We don’t know whether New York attorney Farva Jafri was thinking of Lesley’s song (or had even heard of it) when she decided that she could skip her scheduled oral argument before the Seventh Circuit. True, it was her appeal in the sense that she had filed it. But the court’s reaction to the snub made clear who was in charge, and it wasn’t Farva.

Farva represented the former CEO of litigation funder Oasis Legal Finance in a suit against that company. The district court awarded the company summary judgment on most claims, in effect finding that Farva’s client had infringed on the company’s trademark by launching new ventures using the Oasis name.

Farva filed an appeal with the Seventh Circuit. Oral argument was scheduled for 9:30 on a Monday morning. Late in the afternoon of the preceding Friday, Farva telephoned the court clerk’s office to report that the case had settled, so the scheduled oral argument should be cancelled.

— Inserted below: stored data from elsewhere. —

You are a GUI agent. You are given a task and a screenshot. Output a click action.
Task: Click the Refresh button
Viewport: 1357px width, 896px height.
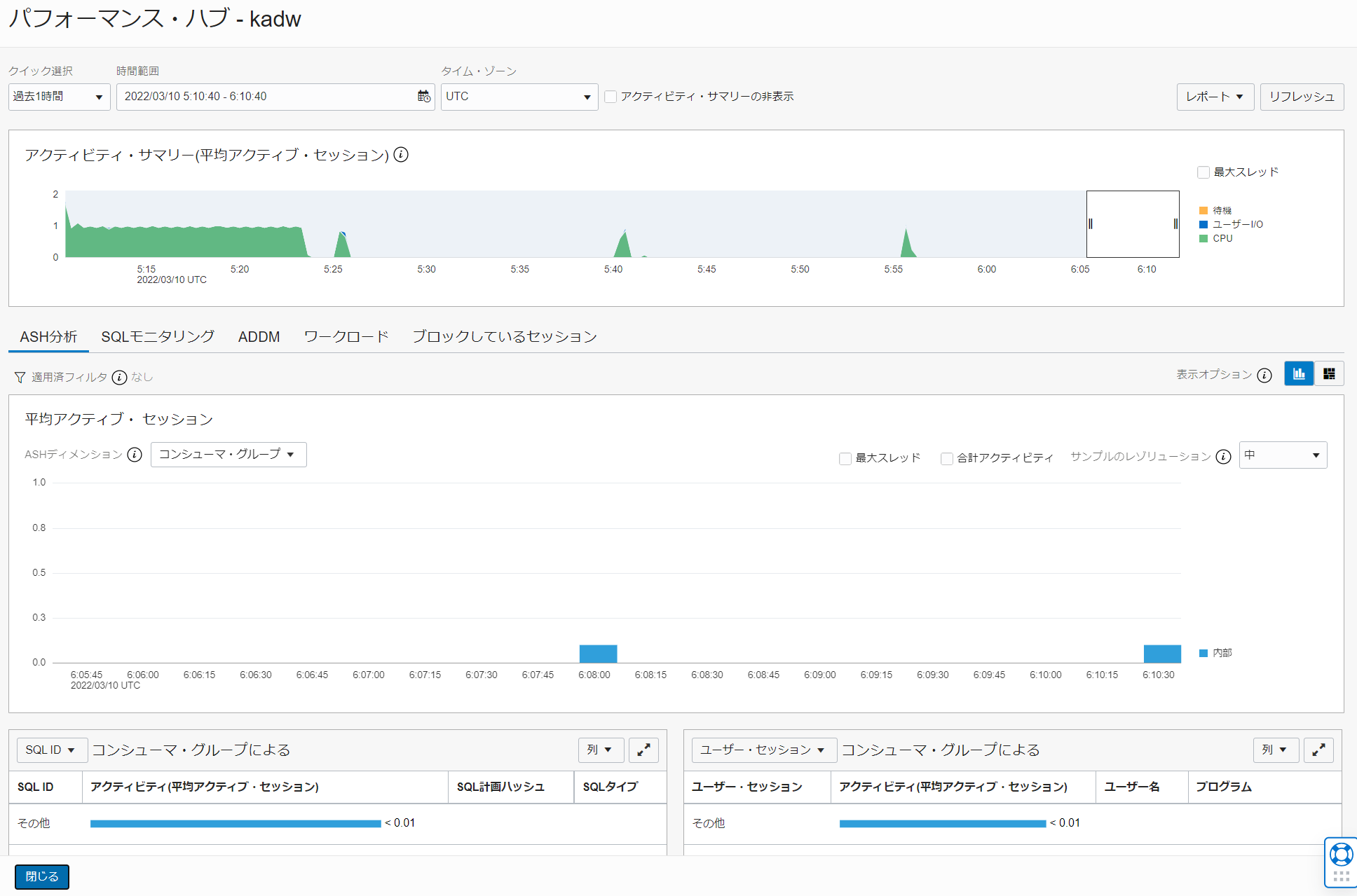pyautogui.click(x=1302, y=97)
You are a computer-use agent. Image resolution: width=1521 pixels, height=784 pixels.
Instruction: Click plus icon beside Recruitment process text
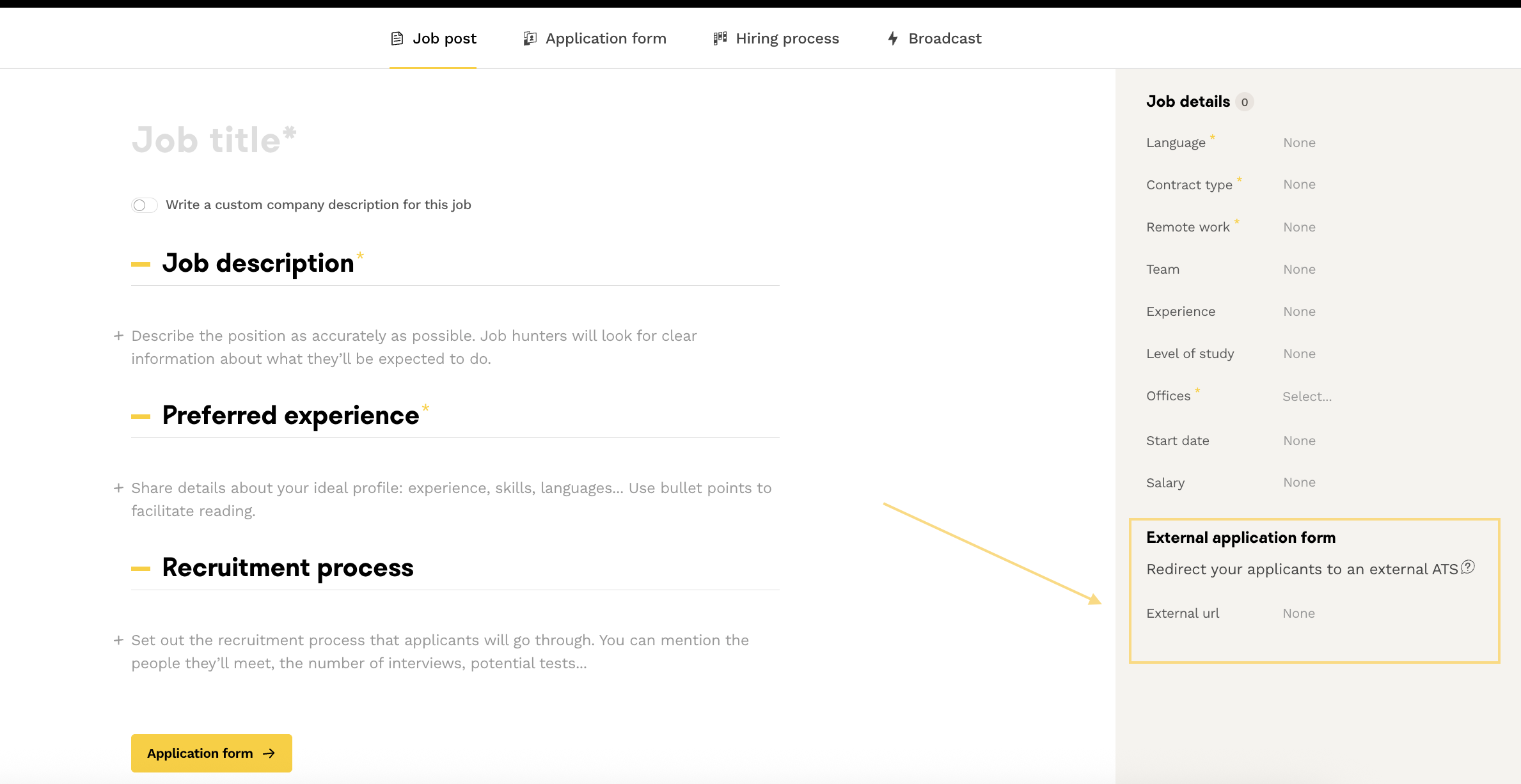coord(118,640)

The clerk’s office informed Farva that it didn’t work that way: The argument would proceed unless a motion was filed and then granted by the court. Later that Friday, after the close of business, Farva filed a motion to dismiss. Not surprisingly, the court did not act on it over the weekend.

On Monday morning, just before the scheduled argument, the court denied the motion because it was filed too late, was not signed by both parties, and failed to address cost allocations. In addition to denying the motion, the court ordered the parties to appear before it to discuss cost allocations.

When the court convened for the oral argument, Farva was a no-show. The court was not happy. It issued an order requiring her to show cause why she should not face professional discipline.

Already in a hole, Farva kept digging. In her response to the show-cause order, she recited that she had relied on opposing counsel to represent her views at the oral argument. But she went on to criticize that same opposing counsel for what she characterized as an inaccurate statement of how costs and fees were to be allocated.

What’s more, Farva’s response did not even attempt to explain why she had waited until after the close of business on the Friday before the scheduled Monday hearing to file her motion, or why she had disregarded the instructions of the clerk’s office and the requirements of Rule 42(b) of the Appellate Rules of Procedure.

Worst of all in the court’s view, Farva seemed oblivious of the fundamental truth that "it is the court’s power, not that of counsel, to decide when a case requires argument." (italics added)

So grave was Farva’s error, the court concluded, that:

Some formal response is necessary. We therefore reprimand Jafri for neglect of her duties to this court. This is a public reprimand, which Jafri must report whenever called on to disclose her disciplinary history.

Farva may have filed the appeal, but it was still the court’s party. (She can, however, cry if she wants to.)

The case is Oasis Legal Finance v. Chodes, 7th Cir.